L'exception française

Il faut aussi noter que les entreprises du CAC 40 ont un profil très particulier. « Par construction, le CAC 40 regroupe les 40 groupes cotés français ou d'origine française aux meilleures performances. Pas plus que l'on ne peut juger du niveau en finance des Français en interrogeant nos 40 meilleurs étudiants, on ne peut juger de la bonne santé de l'économie française en se penchant uniquement sur le CAC 40, dont le périmètre évolue au demeurant chaque année pour sortir les moins performants (LafargeHolcim et Solvay en 2018) et leur substituer des impétrants plus performants (Hermès et Dassault Systèmes) », argumentent les auteurs.

Dans une chronique pour Le Point, l'économiste Patrick Artus, pourtant auteur d'un livre sur les excès du capitalisme actionnarial (Et si les salariés se révoltaient), rappelait, au moment de la sortie d'une étude de l'ONG Oxfam censée illustrée les excès de distribution de dividendes des grands groupes français, que si ceux-ci versent effectivement des dividendes élevés, « la rémunération totale du capital pour les actionnaires est de l'ordre de 9 %, ce qui est probablement acceptable et est beaucoup plus faible qu'aux États-Unis, où elle atteint 14 % alors que les dividendes sont faibles et que les actionnaires sont rémunérés par la hausse des cours boursiers due en particulier aux rachats d'actions par les entreprises ». Car la valeur actionnariale dépend aussi de l'évolution des cours de la Bourse…

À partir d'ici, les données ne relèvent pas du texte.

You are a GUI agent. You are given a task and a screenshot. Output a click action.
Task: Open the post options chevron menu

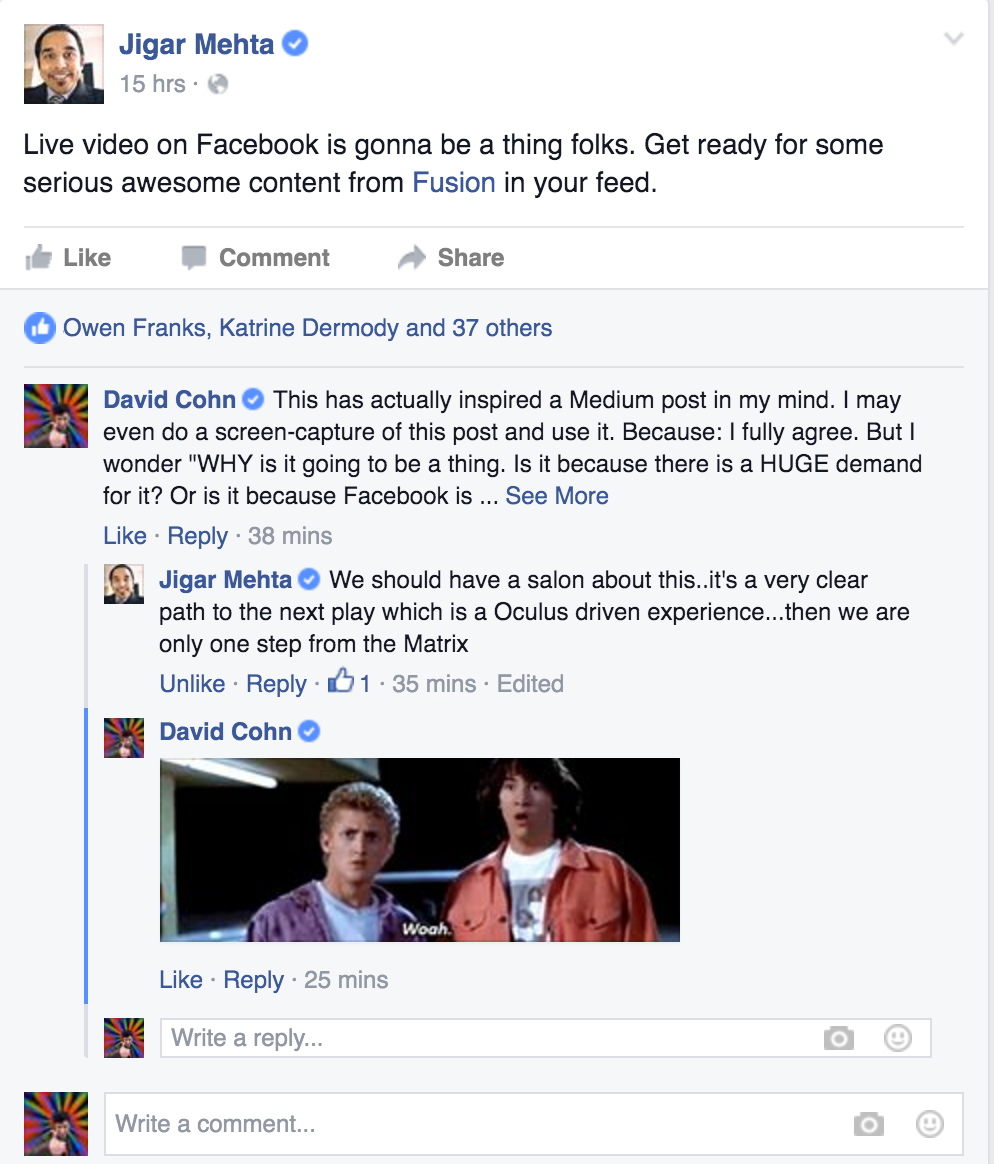[x=953, y=38]
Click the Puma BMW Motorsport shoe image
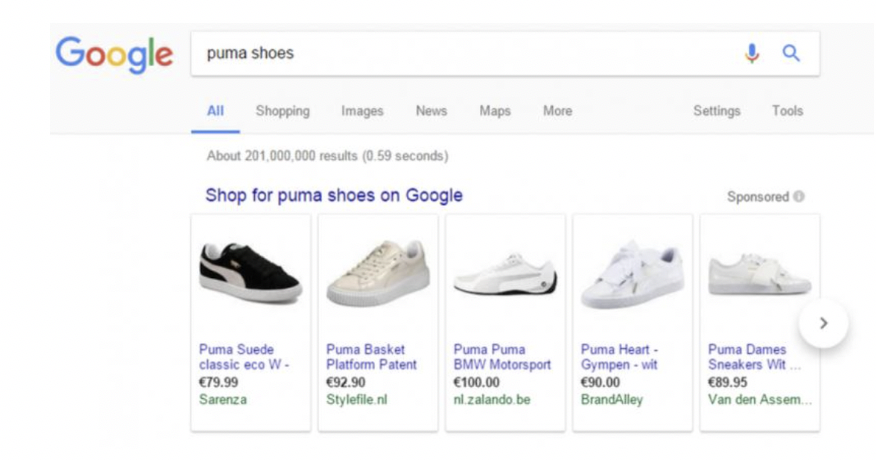Screen dimensions: 876x460 click(504, 275)
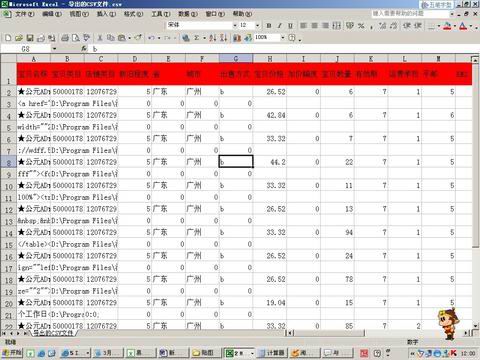This screenshot has height=360, width=480.
Task: Click the Cut scissors icon
Action: (x=100, y=38)
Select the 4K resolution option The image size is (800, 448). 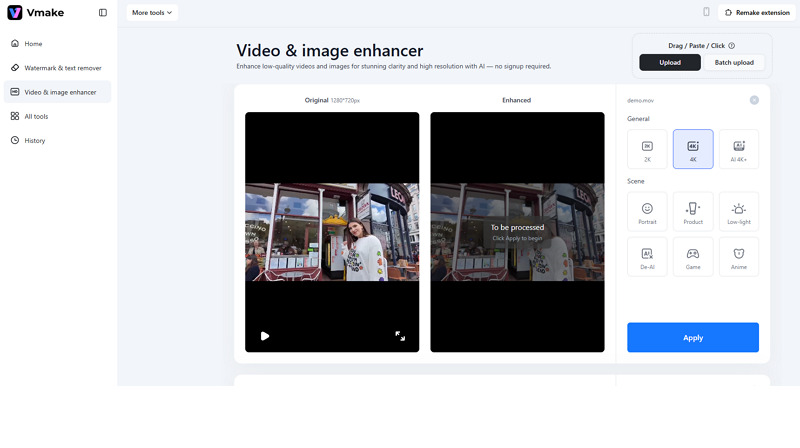pos(693,149)
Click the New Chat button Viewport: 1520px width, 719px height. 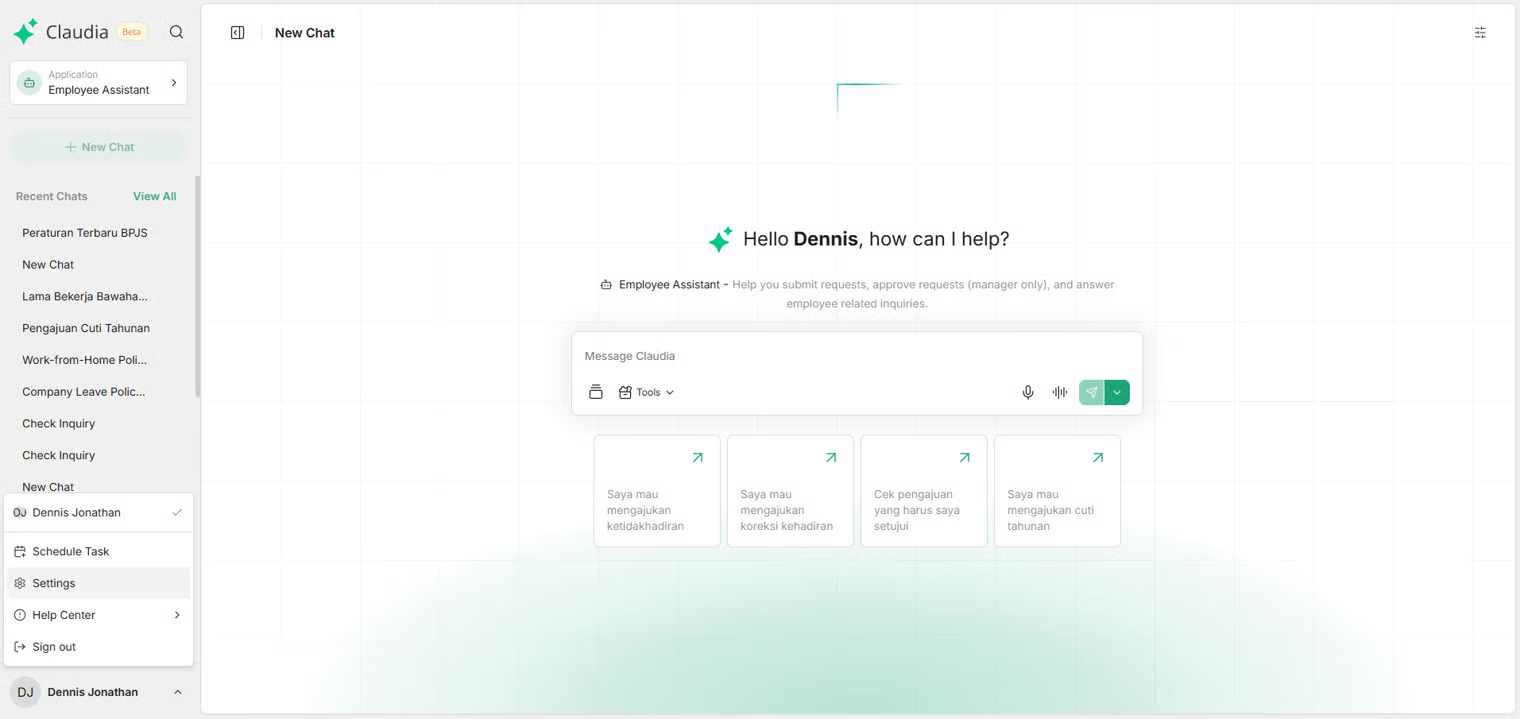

Lire aussi Artus - Pourquoi l'analyse d'Oxfam sur la répartition des bénéfices est biaisée

Est-ce à dire qu'il n'y a pas de problème avec la répartition de la valeur dans le monde ? Pas si l'on en croit Patrick Artus, le directeur de la recherche économique de la banque Natixis. « Dans la plupart des pays de l'OCDE, la dynamique à l'œuvre est bien celle d'une déformation permanente du partage de revenus en faveur des profits et au détriment des salariés. Le processus a débuté à la fin des années 80 », écrit-il dans son livre corédigé avec la journaliste Marie-Paule Virard. Mais ce phénomène est moins fort en Europe qu'aux États-Unis et au Japon, qui peine à se sortir d'une déflation larvée, tant la progression des salaires y est faible.

La France, au contraire, fait figure d'exception, selon l'économiste. « Le partage des revenus y est favorable aux salariés en France et la rentabilité du capital pour l'actionnaire y est nettement plus faible que dans le monde anglo-saxon ». Ce qui ne veut pas dire que tout va bien dans l'Hexagone. Mais plutôt que les performances des entreprises françaises sont insuffisantes pour dégager de une progression suffisante des salaires, surtout face à l'explosion des prix de l'immobilier.